The frontier is no longer the back office

24 May 2026 · 5 min read ·

When banks first designed AI controls, the implicit target was the back office. The vendor demos, the proof of concepts, the early governance papers all assumed the model was replacing a junior. The reviewer was a senior. The risk was that a fast clerk would make a wrong decision a person would have caught. That framing is now wrong, and Ken Griffin said so out loud last week.

Speaking at the Stanford Graduate School of Business in May, the Citadel founder described work that used to take teams of master’s and PhD finance professionals over weeks or months being done by AI agents in hours or days. He was careful to specify: “These are not mid-tier white collar jobs. These are extraordinarily high skilled jobs being automated by agentic AI.” He went home one Friday, he said, fairly depressed. Griffin has spent most of the last two years calling AI garbage. The reversal is the signal, not the quote.

What changes when the frontier moves up the org chart is not the cost curve. It is where the controls have to sit. Controls designed for the back office assume a senior reviewer above the work, a procedure document around it, and a regulator who can read the procedure and tell whether the bank knew what it was doing. The senior reviewer is the load-bearing piece. Their judgment is what makes the whole thing safe enough. The model is permitted to draft, classify, or process; the human signs.

That whole architecture rests on the senior reviewer being the smarter party. When the agent is doing work that the senior reviewer used to do, sometimes faster and on a larger sample, the relationship inverts. The reviewer is no longer pattern-matching the output against a model in their head; the agent’s model is the bigger one. What is left for the reviewer is acceptance criteria, frame, and judgment about whether the question was the right question. That is real work, but it is not the work the existing rulebook measures.

This is the part most bank AI programmes have not yet absorbed. The rulebook still reads like it was written for the back-office substitution case. Tiering models by impact, requiring evidence of training data lineage, demanding bias testing, asking for an explainability statement: these are all useful, and none of them touch the actual failure mode of an agent that produces a strategy memo a PhD would have written in three weeks. The failure mode for that kind of work is not bias or hallucination in the narrow sense. It is a plausible answer to a question that should not have been answered that way.

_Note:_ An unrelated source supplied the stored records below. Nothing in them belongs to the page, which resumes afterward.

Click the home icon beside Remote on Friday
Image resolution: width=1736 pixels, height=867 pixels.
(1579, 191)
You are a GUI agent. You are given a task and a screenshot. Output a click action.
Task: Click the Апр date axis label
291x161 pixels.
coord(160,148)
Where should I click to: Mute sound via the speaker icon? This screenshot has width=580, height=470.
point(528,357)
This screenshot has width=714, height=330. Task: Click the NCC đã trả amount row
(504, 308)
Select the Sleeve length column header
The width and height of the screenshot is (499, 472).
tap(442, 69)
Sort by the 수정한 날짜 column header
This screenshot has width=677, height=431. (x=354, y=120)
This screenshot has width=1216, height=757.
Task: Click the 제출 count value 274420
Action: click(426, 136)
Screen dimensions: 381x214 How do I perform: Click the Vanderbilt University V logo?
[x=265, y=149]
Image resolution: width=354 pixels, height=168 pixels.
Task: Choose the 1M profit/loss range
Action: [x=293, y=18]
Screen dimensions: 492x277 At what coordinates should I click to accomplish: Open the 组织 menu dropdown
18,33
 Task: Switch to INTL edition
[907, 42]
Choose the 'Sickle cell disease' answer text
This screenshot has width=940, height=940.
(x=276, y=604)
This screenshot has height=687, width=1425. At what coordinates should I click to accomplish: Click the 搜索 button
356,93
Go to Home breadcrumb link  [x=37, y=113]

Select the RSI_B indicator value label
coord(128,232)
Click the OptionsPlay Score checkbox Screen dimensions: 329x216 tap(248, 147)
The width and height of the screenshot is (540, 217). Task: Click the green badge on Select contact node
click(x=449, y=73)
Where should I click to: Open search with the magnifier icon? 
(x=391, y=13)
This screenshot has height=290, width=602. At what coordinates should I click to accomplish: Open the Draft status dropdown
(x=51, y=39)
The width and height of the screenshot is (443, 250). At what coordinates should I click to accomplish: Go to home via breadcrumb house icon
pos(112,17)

Griffin’s depression is, I think, where the conversation about agentic governance has to start. Not because his emotional state matters, but because his observational position is rare. He is a sober capital allocator who is on the public record as a skeptic, watching the work happen inside his own four walls. That is the kind of evidence that survives in a board paper. It is also the kind of evidence that makes the existing way of governing AI look small. That approach is busy measuring whether the model can be trusted to do the task. The interesting question is whether the institution can be trusted to ask the task.

If that sounds like a governance question, it is. But it is also a product question, and that is the part banks underweight. Where the controls sit is where the work feels them. A workflow that requires the analyst to name the standard their output must meet, the evidence that would make it acceptable, and the failure mode they are guarding against produces a different output than a workflow that just asks for a memo. The control is not a checkpoint added to the workflow. The control is the workflow’s shape.

The practical implication is that the back-office-substitution rulebook is not wrong, it is just no longer where the action is. The banks that will look composed in three years are the ones whose AI governance treats the senior analyst’s job, the one Griffin watched compress from months to days, as a first-class subject of design. Not just for safety, though there is plenty of safety in it. For the simpler reason that the work itself has moved, and controls that stay at the old layer will end up regulating the part of the bank that no longer matters.

Griffin is right that this is dramatic. He is right that it is fast. He may also be right that it is depressing in the moment of seeing it. The question worth carrying out of his talk is not whether the agents are getting better. They are. The question is whether the institutions that use them are designing controls for the layer where the work now lives, or for the layer where the work used to live.